С другого конца зала подошел Белкин. Поздоровался со Щепкиным, выслушал указание и первым направился в раздевалку.

Ларин проводил его задумчивым взглядом и посмотрел на капитана.

— Что-то случилось?

— Пока ничего особенного. Но мы об этом поговорим попозже, Николай Петрович. Хочу узнать твое мнение.

Щепкин отошел к закрепленной в полу фигуре человека, на которой отрабатывались удары, легонько толкнул ее, а потом вдруг врезал локтем по шее. Скрипнули пружины фиксатора, фигура немного отскочила, вернулась обратно и закачалась.

…Известие о краже из здания Генштаба поразило офицеров.

— Как они там охраняют? — злился Гоглидзе. — Кто угодно может прийти и взять что хочешь? Это служба?

— Непонятно, зачем так шуметь? — недоумевал Белкин. — Предатель, если он есть, мог и сам выкрасть документы. Причем тихо, обнаружили бы не сразу.

— Это если он имел доступ к сейфам? — резонно заметил ротмистр. — А если нет? Если он только знал, где что лежит, но проникнуть не мог.

— Или проник, — возразил поручик. — Переоделся и залез.

— А что говорит охрана? — обратился к Щепкину Гоглидзе. — Что они видели, каким был этот вор?

— Не знаю. И хватить гадать, кто да как! Этим занимаются другие. Городское отделение контрразведки подключили, возможно, и жандармов введут в курс дела. Лучше думайте, как получить доступ к багажу японских дипломатов. Идеи, наметки, варианты. Давайте, давайте! Устроим мозговой штурм.

— Жаль, Дианы нет, — вздохнул Белкин. — Она бы точно что-то придумала.

— Диана приедет после обеда. Сказала, что отлежится и будет готова, — сказал Гоглидзе. — А я бы ей отпуск дал и премию. Вчера спасла нас. Если бы не шарахнула Козыря по башке, он бы стрелять начал.

«Если бы била потише, взяли бы его живым», — подумал про себя капитан и вздохнул. Вчерашний провал, который Игнатьев скромно назвал «нескладно вышло-с…», был еще свеж в памяти.

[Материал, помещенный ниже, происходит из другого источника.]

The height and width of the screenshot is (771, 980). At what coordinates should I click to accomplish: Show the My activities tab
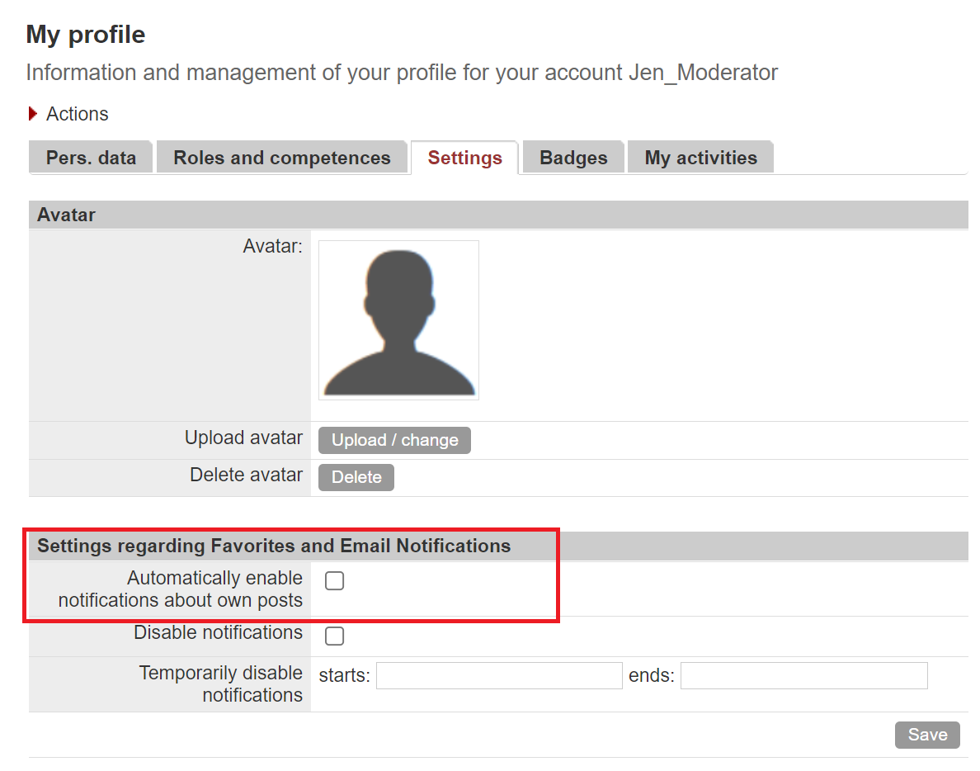tap(700, 158)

Щепкин мотнул головой, прогоняя воспоминание, кашлянул.

— Приедет Диана — введем в курс дела. А пока думайте. И учтите — у нас мало времени. До отхода поезда надо иметь план. Обязательно!

Мозговой штурм устроили. Думали, прикидывали, выдвигали идеи, высказывали мнения. Любые, вплоть до сказочных.

…— Ограбление по дороге к вокзалу.

…— Налет.

…— Народное гулянье.

— По поводу? Очередного провала на фронте?

— Тогда шествие, молебен, стачка…

— Происшествие в поезде.

— Какое?

— Неполадки на путях, оползни, пожар!

— Пожар?

Щепкин сделал пометку в блокноте: узнать расположение вагона дипломатов, внутреннее устройство, бронирование, наличие средств пожаротушения, запасных выходов через крышу (если есть). Пожар — это вариант!

— Еще?

— Остановка, — вставил Белкин. — Дипломаты не гонщики — не должны бежать к границе, высунув языки. Даже если документы руки жгут, обязаны соблюдать протокол, держать лицо.

— Остановка, остановка, — Гоглидзе покрутил головой. — Но как? Зачем?

Белкин пожал плечами.

— Пока не знаю.

— Еще вариант — нападение немецких провокаторов-убийц, — добавил идею Щепкин. Об этом он думал по дороге в штаб-квартиру. Мысль не самая удачная, но как вариант…

— Могут не поверить, — возразил Белкин. — Хотя идея неплохая. Но тут нужны веские улики, чтобы не подкопаться.

— Подумаем… — Щепкин прошелся по списку идей, подчеркнул несколько наиболее интересных, быстро дописал: сделать запросы Батюшину и Игнатьеву — есть ли на примете уголовники, которым можно поручить дело? Как охраняется вагон дипломатов?

— Важный момент — если ничего не сделаем здесь, в столице, придется ехать в одном поезде с японцами. То есть быть рядом, мелькать на глазах. Это опасно, японцы могут нас раскрыть. Нужно прикрытие, легенда. Какая?

Щепкин взглянул на небольшие часы, что стояли в углу на подставке.

— Думайте и над этим. Я в отделение. Встречаемся в «Палкине», там и обсудим все. Да, и Диану предупредите, чтобы туда приехала. До встречи.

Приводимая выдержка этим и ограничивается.